WARM HANDS COLD SNOW: Snowboarders and others who routinely go out and about in freezing temperatures may be interested in the Chaval Response-XRT heated gloves. Lithium-Polymer batteries provide enough juice for a full day of downhill skiing. The heavy leather gloves include a thin layer of polymer heating film and are programmed to be able to regulate the temperature separately in different parts of the glove as the hands cool or warm. How about some solar panels on there too?
SHINE A LITTLE LIGHT: Big stores like to know where their shoppers are in the building because then they can do much more personalised marketing, perhaps offering coupons based on what the shopper is looking at. Philips have a system that uses the store's lights to determine location. The idea is that connected lights in the store establishes a grid. An app on the phone exchanges data with the lights and so locates the shopper on that grid. The customer's phone app may then receive coupons, directions to complementary ingredients or other offers. Even the lights are spying on us.

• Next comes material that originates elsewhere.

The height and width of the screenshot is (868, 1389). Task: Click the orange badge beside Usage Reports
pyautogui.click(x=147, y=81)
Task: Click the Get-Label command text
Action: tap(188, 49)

MOVE THE MOUNTAIN: There's a lot of work underway to find the best way to deliver drugs to tumours, but US researchers are working on bringing cancer cells to a drug instead. Glioblastoma cells in the brain move around by latching on to nerves and blood vessels. The researchers created a polymer rod 6 millimetres long. Inside is a thin film that mimics nerves and blood vessels. The brain cancer cells in tests worked their way up the rod, then met a blob of gel that killed them. Analysis showed the cancer cells were actually moving rather than just growing in a new spot. The technique could be useful for moving cancerous tumours to locations where they are more easily removed. Little did they know the fate awaiting them at the end of their journey.
MAPS IN SPACE: Need a good map of Ganymede, Jupiter's seventh moon? NASA has you covered with the first global geologic map of Ganymede. The surface of the moon is more than half as large as all the land area on Earth. The map combines the best images obtained during various flybys since 1979 and illustrates surface features, such as furrows, grooves and impact craters. That's sure to be handy if you're ever driving that way.
DONE WITH MAGNETS: To keep your food cold you put it in a fridge. That fridge uses a chemical refrigerant and a compressor to do its work. GE found a way to use a water-based fluid instead, passing it through a series of magnets in order to transfer heat. This magnetocaloric technology was developed more than a century ago but the materials it required to be efficient at room temperature have only recently been created. The team are currently working on making the device small enough to fit in a household fridge and in making a large drop in temperature require only a small amount of power. Let's hope it'll stop the fridge from whirring, buzzing, clicking and moaning too.